Chaque jour, il passait des heures à la Closerie, lisant son journal, jouant aux cartes avec l’un ou l’autre ou encore perdu dans ses pensées. Comme il parlait peu, savait écouter et payait volontiers un coup à boire, on l’aimait bien et il n’était pas rare qu’il fût le dernier client avant la fermeture.

L’entrée d’Antoine en habit, le paletot et l’écharpe blanche sur les épaules, ne parut pas l’émouvoir. Il se contenta d’un geste amical mais appela le patron en tablier qui, les manches retroussées, essuyait des verres du geste machinal de quelqu’un qui dort debout. Celui-ci salua l’arrivant d’un jovial :

— Dieu me pardonne si c’est pas monsieur Antoine ? Et d’où c’est qu’vous nous revenez comme ça ? Y a des mois qu’on vous a pas vu !

— Vous savez bien que je suis un oiseau migrateur, mon vieux Lucien. Mais ça fait toujours plaisir de revenir ici.

— En tout cas, qu’est-ce que vous voilà chic ! Vous nous avez pas habitués à vous voir si beau ! Un vrai milord !

— C’est l’uniforme de rigueur pour aller s’ennuyer à l’Opéra.

Lucien éclata d’un bon gros rire :

— Si c’est pour s’embêter faut pas y aller.

— J’y conduisais deux amies américaines qui m’ont demandé de leur faire connaître Paris. Il faut bien se dévouer de temps en temps… À présent servez donc à tout le monde un bon verre de votre cognac personnel.

Lucien se pencha au-dessus du zinc pour s’approcher de l’oreille de son client :

— Sauf vot’respect, monsieur Antoine, pour les deux petits qui sont là-bas, vaudrait mieux leur donner quelque chose qui tiendrait au corps. Ça fait des heures qu’y sont ici et ils ont bu qu’un café. J’allais même leur donner du pain et du pâté avant de les renvoyer pour fermer. Et par ce temps !

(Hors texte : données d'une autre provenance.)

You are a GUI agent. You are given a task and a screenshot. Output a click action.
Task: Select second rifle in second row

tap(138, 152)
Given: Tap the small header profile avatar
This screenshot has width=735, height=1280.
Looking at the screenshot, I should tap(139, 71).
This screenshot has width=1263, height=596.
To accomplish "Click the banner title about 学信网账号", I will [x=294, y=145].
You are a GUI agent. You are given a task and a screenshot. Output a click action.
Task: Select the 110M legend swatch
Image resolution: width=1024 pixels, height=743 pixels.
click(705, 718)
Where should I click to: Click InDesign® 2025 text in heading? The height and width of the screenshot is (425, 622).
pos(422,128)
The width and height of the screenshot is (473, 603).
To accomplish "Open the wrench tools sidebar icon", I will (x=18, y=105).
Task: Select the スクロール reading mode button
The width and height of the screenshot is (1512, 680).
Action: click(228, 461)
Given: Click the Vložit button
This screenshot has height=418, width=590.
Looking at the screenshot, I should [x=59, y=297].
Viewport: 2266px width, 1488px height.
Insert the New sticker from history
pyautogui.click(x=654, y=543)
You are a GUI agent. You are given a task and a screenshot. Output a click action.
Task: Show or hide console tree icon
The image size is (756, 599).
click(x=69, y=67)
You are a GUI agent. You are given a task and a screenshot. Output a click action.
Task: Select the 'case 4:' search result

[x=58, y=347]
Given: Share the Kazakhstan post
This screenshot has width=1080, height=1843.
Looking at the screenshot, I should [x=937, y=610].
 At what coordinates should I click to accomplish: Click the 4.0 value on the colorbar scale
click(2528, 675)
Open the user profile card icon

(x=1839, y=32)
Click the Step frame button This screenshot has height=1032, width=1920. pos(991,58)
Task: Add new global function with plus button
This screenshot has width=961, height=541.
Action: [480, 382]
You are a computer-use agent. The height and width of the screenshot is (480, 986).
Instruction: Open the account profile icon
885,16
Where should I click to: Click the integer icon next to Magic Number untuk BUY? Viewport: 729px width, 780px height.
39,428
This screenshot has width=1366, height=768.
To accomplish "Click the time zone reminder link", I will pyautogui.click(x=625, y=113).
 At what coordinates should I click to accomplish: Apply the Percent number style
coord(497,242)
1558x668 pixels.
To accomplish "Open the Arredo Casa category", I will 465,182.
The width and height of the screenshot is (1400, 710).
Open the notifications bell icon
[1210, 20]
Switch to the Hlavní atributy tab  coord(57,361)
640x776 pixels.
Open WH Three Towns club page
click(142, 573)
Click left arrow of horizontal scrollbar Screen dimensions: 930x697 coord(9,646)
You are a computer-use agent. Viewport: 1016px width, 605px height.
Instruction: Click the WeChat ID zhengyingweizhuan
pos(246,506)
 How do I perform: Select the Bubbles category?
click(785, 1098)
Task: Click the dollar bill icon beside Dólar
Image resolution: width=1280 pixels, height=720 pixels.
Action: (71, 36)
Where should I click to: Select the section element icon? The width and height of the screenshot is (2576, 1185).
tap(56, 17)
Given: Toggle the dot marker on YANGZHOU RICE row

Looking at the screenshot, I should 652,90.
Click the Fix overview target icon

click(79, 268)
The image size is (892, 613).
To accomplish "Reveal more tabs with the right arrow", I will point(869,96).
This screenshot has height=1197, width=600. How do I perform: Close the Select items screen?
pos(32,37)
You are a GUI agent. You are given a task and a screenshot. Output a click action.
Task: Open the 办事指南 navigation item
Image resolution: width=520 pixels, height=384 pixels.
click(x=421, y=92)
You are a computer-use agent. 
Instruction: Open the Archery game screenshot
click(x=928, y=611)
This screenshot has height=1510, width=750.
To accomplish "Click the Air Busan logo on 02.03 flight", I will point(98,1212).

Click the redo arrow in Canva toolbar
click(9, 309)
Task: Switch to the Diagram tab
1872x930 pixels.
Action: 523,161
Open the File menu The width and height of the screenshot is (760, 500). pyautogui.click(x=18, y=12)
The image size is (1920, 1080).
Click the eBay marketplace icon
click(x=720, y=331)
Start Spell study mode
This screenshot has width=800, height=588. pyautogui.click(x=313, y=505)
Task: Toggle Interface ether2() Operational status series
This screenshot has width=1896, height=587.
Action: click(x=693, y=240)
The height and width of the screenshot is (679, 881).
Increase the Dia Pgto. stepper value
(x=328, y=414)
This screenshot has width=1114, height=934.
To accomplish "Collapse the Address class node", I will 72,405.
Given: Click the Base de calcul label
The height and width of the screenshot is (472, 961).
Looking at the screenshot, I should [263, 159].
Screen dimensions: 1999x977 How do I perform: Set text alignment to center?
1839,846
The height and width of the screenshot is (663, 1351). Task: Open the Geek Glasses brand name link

— Ils n’ont pas de maison ?

— Elle, si… et encore ! Elle sert de bonne à une fille qui tient une maison rue de la Tombe-Issoire mais lui, sa logeuse l’a mis dehors ce soir parce qu’il pouvait plus payer…

— Il fait quoi ?

— Il est étudiant en droit mais ça coûte les études surtout quand on vient de province et qu’on n’a pas grand-chose pour vivre.

— Alors rectifions la commande : cognac pour le père Moineau, vous et moi. Pour eux, de quoi manger, une bouteille de beaujolais et… ceci quand ils auront fini mais sans parler de moi. J’ai horreur qu’on me dise merci.

De son portefeuille, Antoine tira un billet de cent francs qu’il glissa dans la main du patron dont les yeux se mouillèrent un brin.

— J’vous reconnais bien là, monsieur Antoine. Toujours aussi généreux !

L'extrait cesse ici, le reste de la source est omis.